Imagine a judge decrees that all jay-walkers must spend the rest of their lives in a very uncomfortable prison. He locks up a million jay-walkers, but then announces that, though they truly deserve life sentences, because he is loving, he will have his precious son pay their penalty. Now, remember that the penalty for jay-walking is life in prison. Yet, after only three days behind bars, the judge releases his son claiming “the penalty has been paid in full!” Could this judge be both just and competent in mathematics?
Though dubious that that someone can be justly punished for the offenses of someone else, let’s set that problem aside for the sake of this related dilemma. Perhaps we can imagine a judge allowing a mother to serve the life sentence of her criminal son, but now suppose that judge were to claim the mother’s time behind bars allows all criminals to go free. Is such a judge just? Some Christians argue that Jesus was himself innocent, suggesting that this allowed Jesus to pay for the offenses of billions of people. But would placing an innocent person behind bars be anything other than the substitute for one criminal? (We are of course, for the sake of argument, oddly assuming the penalties of criminal offenses can somehow be justly transferred to others.) What if the judge claimed that, because the child was innocent, this child could serve the life sentences of all criminals. Does this make sense mathematically? If you claim the life-time incarceration of baby John pays for
Eternity x billions = 3 days? the allegedly deserved life sentences of million of criminals, has there not been a mathematical blunder or unjust decision of the court?
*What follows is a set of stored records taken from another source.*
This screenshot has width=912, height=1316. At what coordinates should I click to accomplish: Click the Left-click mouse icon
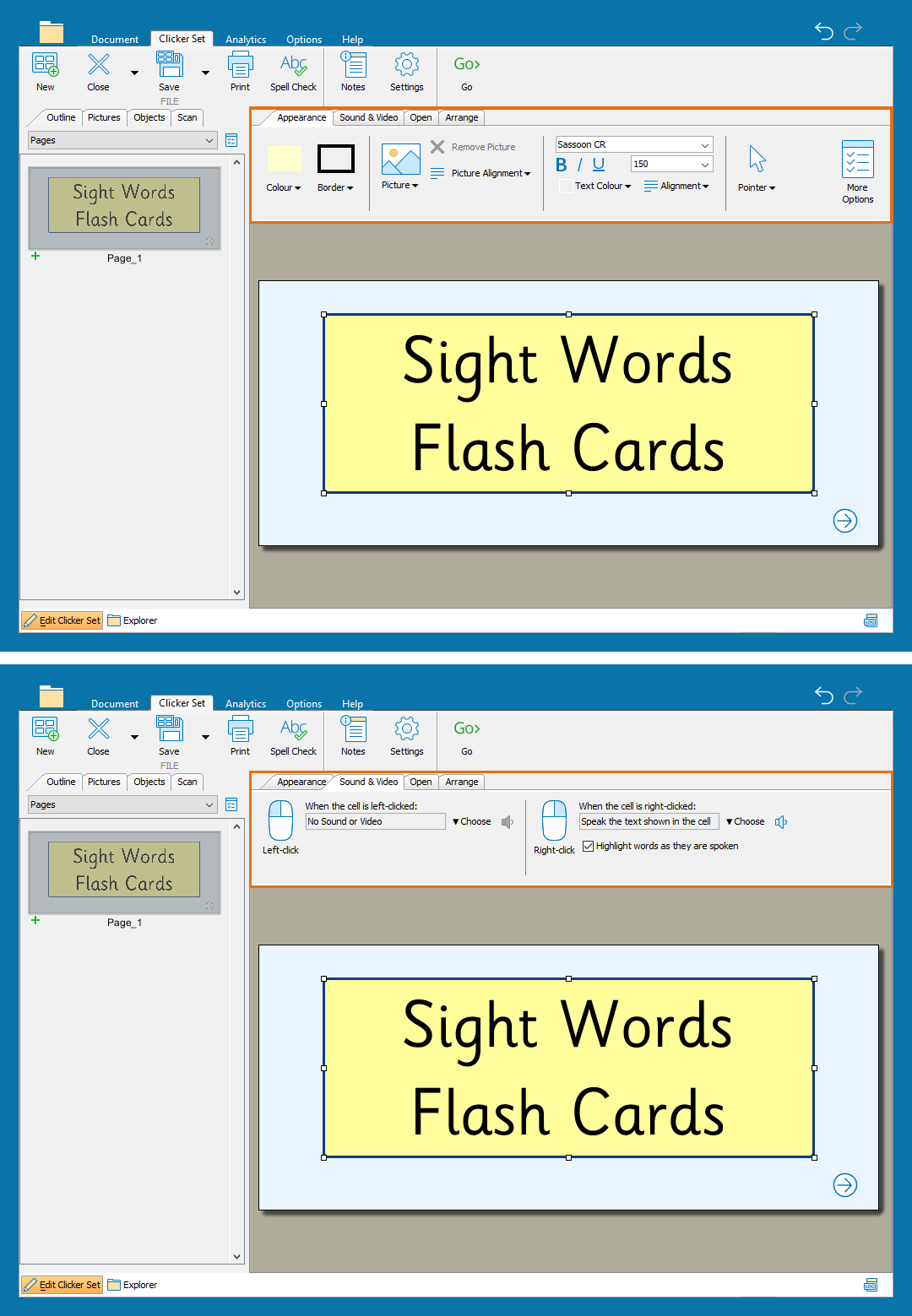pos(280,820)
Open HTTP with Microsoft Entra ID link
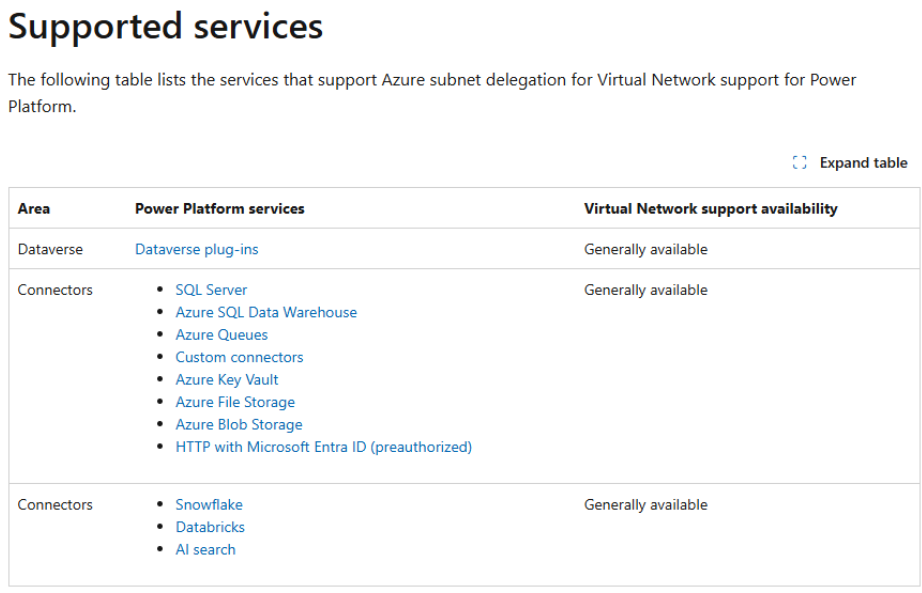The height and width of the screenshot is (593, 922). (x=323, y=447)
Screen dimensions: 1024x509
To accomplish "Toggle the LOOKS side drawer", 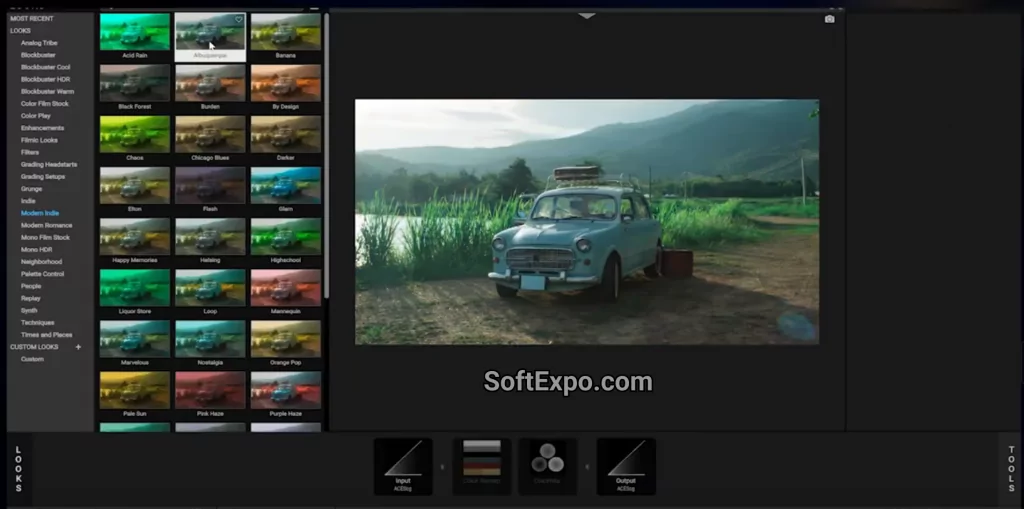I will pos(18,468).
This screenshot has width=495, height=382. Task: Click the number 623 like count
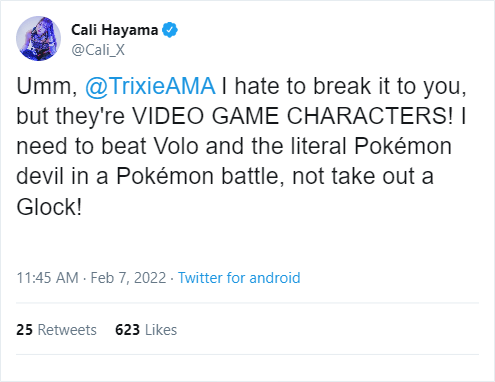pos(127,330)

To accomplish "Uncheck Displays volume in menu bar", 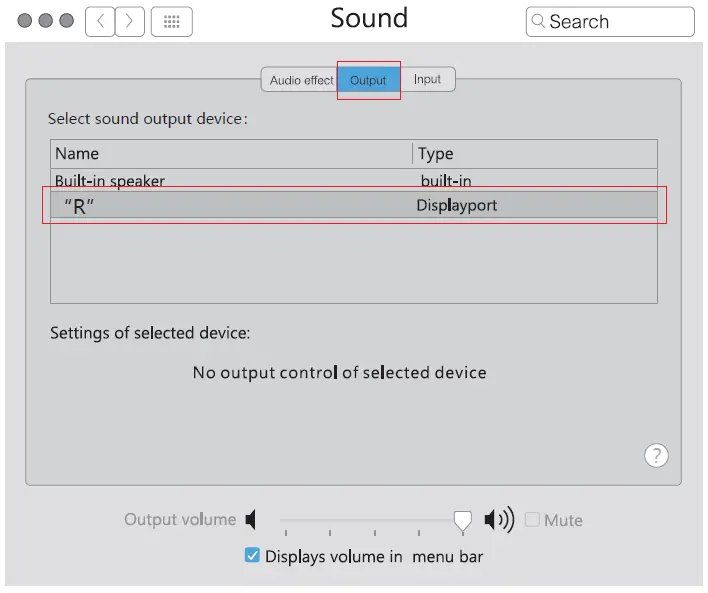I will 252,556.
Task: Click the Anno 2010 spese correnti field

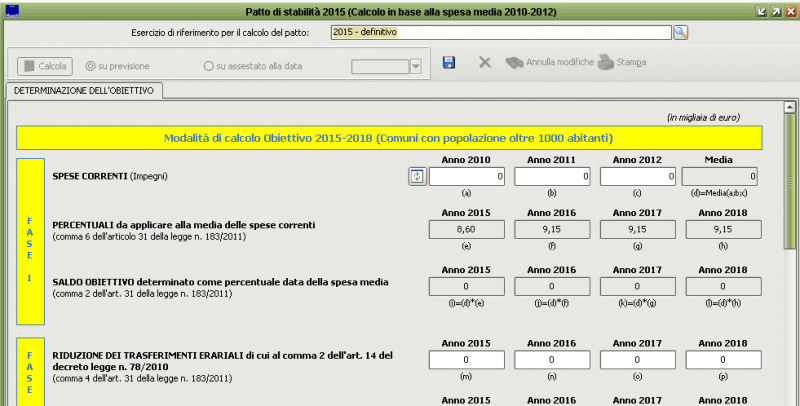Action: pyautogui.click(x=467, y=177)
But let’s now assume that baby John is the son of the judge. Would this change the justice dynamics? Could the life-time incarceration of baby John then somehow pay for the life sentences of millions of criminals? What would we say of a judge who attempted to claim his innocent son’s eternal incarceration allowed for the release of millions of criminals who he had deemed worthy of eternal incarceration? Would we not confidently claim such a judge was either unjust or mathematically confused?
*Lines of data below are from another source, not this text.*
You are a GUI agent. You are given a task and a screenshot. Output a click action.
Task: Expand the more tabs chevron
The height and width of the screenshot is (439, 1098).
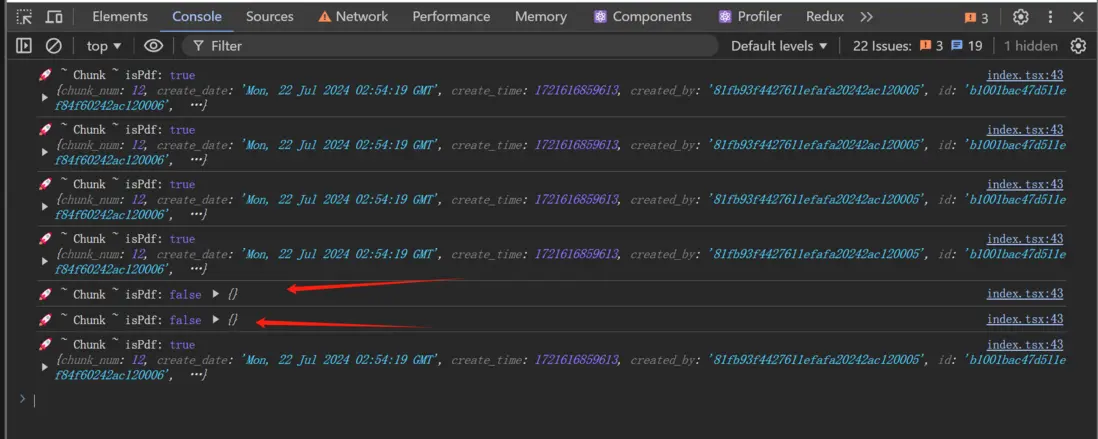tap(866, 17)
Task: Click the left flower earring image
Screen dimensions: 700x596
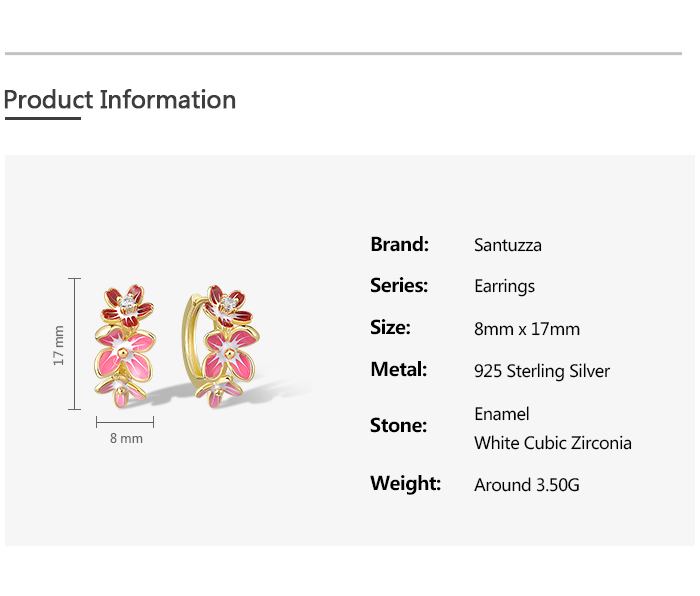Action: click(126, 344)
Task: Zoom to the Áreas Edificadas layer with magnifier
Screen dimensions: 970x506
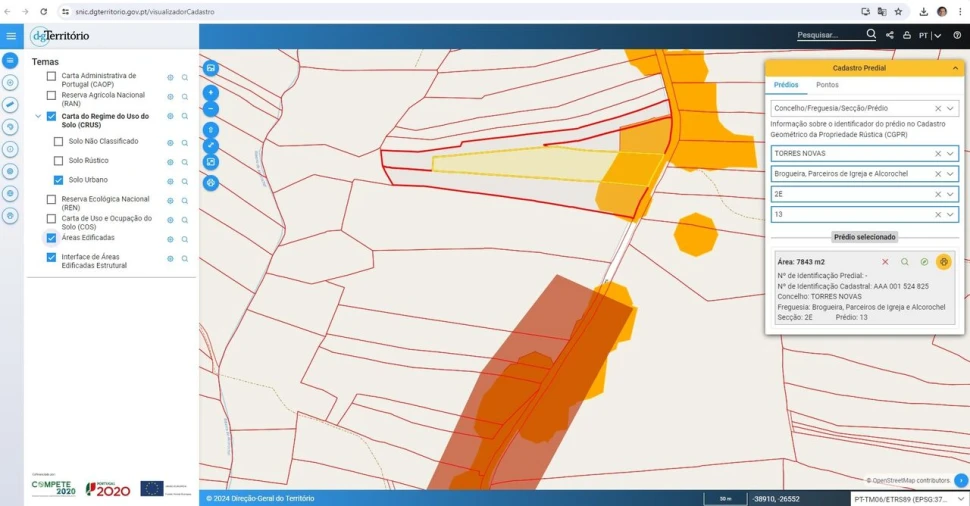Action: pos(185,240)
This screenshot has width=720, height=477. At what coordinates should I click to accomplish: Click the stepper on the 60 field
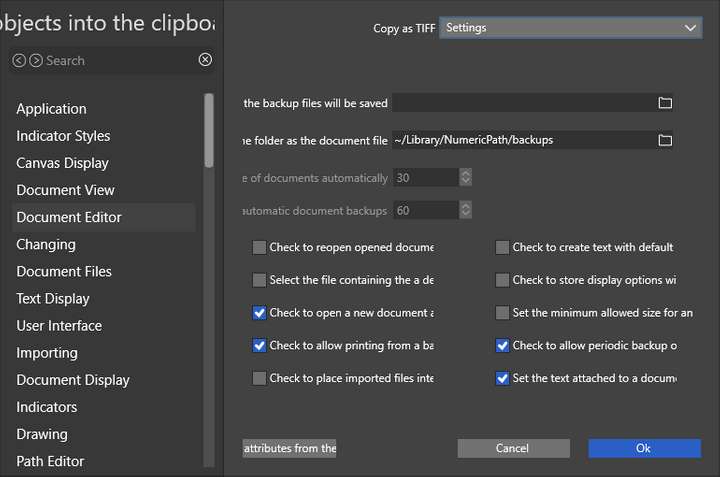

But to keep this analogy parallel to biblical claims, we must also have the judge releasing baby John after only three days of incarceration. The judge knows that three days does not equal a life sentence, and that while one innocent baby could possibly sequentially serve the non-eternal sentences of millions of criminals were the child to live long enough, there is no mathematically coherent sense in suggesting that the innocent child can pay for the “deserve” eternal damnation of millions. And it makes even less sense if that child is released after only three days of incarceration. Do we not have. at best, a mathematically illiterate judge, and at worse, a judge with no understanding of justice?
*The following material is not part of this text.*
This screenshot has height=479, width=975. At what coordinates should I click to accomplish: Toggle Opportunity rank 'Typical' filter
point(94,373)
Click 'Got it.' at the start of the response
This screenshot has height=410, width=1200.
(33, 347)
Some Christian leaders suggest that the only actual penalty for offenses against God required is death. So it was merely the death of Jesus that redeemed us, and not the three days he remained dead. Does this make sense? If the penalty for our offenses is paid for upon our deaths, would not a loving God resurrect us? Would not a God who is able to resurrect humans, but who allows humans to suffer well after the penalties for their offenses were paid for by their deaths be unloving or unjust? Eternity is equivalent to three days no more than a billion dollars is equivalent to three dollars. Imagine walking into a store and asking the price of a coat, and hearing the staff say only “Money”. That is like saying the penalty for offending God is “Death” without quantifying the length of death. There is a salient difference to an eternal uncomfortable death and a mere three days of an uncomfortable death.
Eternity x Millions = 3 Days?
(Note that this argument may not apply to those who don’t believe humans who offend the God of the Bible deserve more than three days of death.)
As you research the quite varied responses of Christians leaders to the notion of a three-day death being equivalent to a “deserved” eternity of death, note the degree of convolution in the attempted responses. Do the responses reflect anything close to our notion of justice and love, and do the responses simply ignore the mathematical inequality? Do the responses simply end up invoking the mysteriousness of God? Do you think the responses exhibit an honest treatment of the issue?